How does initialization work? It seems like if I can initialize my weights before training, there shouldn’t be any major obstacles preventing me from re-initializing my weights midway through a run (an ensure that my parameters are still differentiable).
UPDATE 2: Turns out that there are gradients being calculated for eta
if I try to reset it. But the values of eta are still not changing for some reason.
UPDATE 3: OK this is weird. If I print out the eta
values / gradients before and after the optimizer step, it looks like eta
is actually being updated - but for some reason, it is being reverted to the previous state in the following step. See the output below.
if optimizer_i == 0:
for _ in range(self.hparams.steps_per_batch):
loss = second_order_closure()
print('current_epoch', current_epoch,
'batch', batch_nb, 'optimizer', optimizer_i, loss.detach())
print('eta', (self.model.eta.data**2).detach().mean(),
(self.model.eta.grad.data**2).detach().mean(), self.model.eta.requires_grad)
optimizer.step(second_order_closure)
print('eta', (self.model.eta.data**2).detach().mean(),
(self.model.eta.grad.data**2).detach().mean(), self.model.eta.requires_grad)
Output
current_epoch 0 batch 0 optimizer 0 tensor(114.1528, device='cuda:0')
eta tensor(0.4546, device='cuda:0') tensor(0.0002, device='cuda:0') True
eta tensor(0.6156, device='cuda:0') tensor(0.0004, device='cuda:0') True
current_epoch 0 batch 0 optimizer 0 tensor(114.1528, device='cuda:0')

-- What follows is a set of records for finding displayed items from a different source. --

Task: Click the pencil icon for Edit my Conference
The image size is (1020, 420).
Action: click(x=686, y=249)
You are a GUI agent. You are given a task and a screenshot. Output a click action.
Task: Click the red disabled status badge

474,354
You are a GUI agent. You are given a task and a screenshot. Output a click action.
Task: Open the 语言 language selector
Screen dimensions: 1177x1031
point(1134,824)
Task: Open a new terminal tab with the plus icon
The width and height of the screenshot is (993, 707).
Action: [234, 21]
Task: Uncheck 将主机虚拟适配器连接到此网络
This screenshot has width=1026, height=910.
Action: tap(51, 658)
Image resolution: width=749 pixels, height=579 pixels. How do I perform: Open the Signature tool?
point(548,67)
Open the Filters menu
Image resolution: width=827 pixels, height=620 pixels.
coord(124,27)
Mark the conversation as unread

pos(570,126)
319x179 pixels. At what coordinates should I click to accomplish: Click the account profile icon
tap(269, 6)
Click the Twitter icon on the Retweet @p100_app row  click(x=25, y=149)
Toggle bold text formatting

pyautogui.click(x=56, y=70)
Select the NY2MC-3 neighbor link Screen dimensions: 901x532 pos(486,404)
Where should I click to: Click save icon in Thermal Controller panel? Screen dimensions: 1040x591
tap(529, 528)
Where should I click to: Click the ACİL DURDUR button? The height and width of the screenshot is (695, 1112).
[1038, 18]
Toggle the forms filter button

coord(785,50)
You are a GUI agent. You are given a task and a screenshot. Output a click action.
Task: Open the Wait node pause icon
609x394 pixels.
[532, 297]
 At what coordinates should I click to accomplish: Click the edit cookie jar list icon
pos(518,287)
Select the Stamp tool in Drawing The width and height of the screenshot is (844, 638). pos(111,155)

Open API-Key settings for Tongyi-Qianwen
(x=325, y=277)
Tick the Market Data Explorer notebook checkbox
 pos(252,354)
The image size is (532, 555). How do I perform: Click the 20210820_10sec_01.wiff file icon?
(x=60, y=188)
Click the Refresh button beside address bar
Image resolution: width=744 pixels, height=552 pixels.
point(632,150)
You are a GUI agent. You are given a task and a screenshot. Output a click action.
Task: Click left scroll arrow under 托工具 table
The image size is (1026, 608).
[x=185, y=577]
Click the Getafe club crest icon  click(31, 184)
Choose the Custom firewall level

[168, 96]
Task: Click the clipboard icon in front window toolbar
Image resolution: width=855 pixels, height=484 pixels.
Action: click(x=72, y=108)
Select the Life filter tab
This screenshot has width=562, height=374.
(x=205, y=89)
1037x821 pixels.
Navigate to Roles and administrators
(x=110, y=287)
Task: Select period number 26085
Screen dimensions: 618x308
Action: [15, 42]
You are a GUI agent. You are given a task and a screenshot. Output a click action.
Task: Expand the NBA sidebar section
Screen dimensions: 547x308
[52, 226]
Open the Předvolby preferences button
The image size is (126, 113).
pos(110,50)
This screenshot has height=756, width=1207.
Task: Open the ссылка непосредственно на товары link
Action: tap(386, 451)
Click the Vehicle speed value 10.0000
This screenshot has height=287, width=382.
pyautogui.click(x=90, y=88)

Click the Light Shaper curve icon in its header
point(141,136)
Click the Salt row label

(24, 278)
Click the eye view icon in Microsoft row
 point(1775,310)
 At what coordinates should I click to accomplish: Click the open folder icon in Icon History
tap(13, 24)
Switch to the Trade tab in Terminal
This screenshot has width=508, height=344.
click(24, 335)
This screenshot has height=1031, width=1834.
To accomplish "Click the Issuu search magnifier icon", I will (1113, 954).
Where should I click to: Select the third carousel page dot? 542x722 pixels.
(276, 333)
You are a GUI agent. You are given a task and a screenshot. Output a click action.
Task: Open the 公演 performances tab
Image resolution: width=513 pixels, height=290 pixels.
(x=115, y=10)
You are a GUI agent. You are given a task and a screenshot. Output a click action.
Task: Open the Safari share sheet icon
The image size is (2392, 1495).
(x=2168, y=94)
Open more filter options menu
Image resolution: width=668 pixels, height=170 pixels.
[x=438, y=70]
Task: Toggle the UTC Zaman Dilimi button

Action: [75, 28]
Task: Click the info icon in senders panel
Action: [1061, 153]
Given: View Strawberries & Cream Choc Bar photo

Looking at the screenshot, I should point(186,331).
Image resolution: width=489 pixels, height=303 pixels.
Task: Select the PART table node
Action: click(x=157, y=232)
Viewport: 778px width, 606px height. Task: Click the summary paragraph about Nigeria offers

eta tensor(0.4546, device='cuda:0') tensor(0.0007, device='cuda:0') True
eta tensor(0.6089, device='cuda:0') tensor(0.0011, device='cuda:0') True
I’m beginning to wonder if there is some hidden behavior in the closure
function in pytorch_lightning. I’m going to cross-post to that issuetracker just to make sure.